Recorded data

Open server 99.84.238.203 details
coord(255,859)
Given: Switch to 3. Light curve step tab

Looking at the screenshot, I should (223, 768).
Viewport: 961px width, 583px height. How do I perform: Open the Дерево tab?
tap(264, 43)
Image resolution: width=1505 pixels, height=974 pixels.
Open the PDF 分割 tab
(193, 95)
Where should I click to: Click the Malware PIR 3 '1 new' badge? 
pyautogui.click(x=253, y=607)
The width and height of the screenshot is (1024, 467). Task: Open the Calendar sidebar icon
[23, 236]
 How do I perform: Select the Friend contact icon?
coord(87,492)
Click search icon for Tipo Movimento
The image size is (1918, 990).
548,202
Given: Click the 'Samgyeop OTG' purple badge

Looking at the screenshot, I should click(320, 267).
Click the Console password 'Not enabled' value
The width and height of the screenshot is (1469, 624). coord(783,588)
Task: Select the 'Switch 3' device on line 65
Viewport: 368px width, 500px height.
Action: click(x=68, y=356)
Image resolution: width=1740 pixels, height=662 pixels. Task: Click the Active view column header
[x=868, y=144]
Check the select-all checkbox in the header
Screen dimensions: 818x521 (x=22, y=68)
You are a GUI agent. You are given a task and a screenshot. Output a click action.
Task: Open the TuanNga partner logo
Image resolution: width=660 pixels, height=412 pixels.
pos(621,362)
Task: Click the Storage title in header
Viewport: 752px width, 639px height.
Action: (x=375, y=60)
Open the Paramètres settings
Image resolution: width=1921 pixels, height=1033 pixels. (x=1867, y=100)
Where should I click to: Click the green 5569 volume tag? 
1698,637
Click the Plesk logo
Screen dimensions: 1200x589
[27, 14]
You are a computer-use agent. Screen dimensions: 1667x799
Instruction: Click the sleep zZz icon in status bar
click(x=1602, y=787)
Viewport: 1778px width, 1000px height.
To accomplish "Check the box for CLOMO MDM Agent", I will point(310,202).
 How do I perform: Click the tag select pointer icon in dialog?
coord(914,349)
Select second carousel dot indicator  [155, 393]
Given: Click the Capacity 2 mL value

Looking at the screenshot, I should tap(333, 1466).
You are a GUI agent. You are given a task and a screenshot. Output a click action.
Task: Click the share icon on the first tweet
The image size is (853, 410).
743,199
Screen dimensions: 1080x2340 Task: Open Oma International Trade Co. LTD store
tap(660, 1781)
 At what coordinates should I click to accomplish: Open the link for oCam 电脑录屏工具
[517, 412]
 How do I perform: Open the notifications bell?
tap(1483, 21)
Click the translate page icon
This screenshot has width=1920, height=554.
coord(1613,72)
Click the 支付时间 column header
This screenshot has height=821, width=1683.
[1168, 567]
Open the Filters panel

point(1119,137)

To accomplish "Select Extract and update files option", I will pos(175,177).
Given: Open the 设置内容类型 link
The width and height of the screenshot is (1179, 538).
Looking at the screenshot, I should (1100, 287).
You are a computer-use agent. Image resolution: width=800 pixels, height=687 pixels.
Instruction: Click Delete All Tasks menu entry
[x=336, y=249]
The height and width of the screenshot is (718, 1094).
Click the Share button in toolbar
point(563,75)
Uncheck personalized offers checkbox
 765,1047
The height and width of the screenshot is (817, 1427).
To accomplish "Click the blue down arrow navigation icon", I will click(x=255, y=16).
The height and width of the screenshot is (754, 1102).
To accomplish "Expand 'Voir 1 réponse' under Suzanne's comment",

PROMPT. Your answer must be the lines above from the one containing "Screen dimensions: 1080x2340" to the one containing "Given: Open the 设置内容类型 link", both included, restated word for word.

FINISHED TASK.
Screen dimensions: 1080x2340 Task: Open Oma International Trade Co. LTD store
tap(660, 1781)
 At what coordinates should I click to accomplish: Open the link for oCam 电脑录屏工具
[517, 412]
 How do I perform: Open the notifications bell?
tap(1483, 21)
Click the translate page icon
This screenshot has width=1920, height=554.
coord(1613,72)
Click the 支付时间 column header
This screenshot has height=821, width=1683.
[1168, 567]
Open the Filters panel

point(1119,137)

To accomplish "Select Extract and update files option", I will pos(175,177).
Given: Open the 设置内容类型 link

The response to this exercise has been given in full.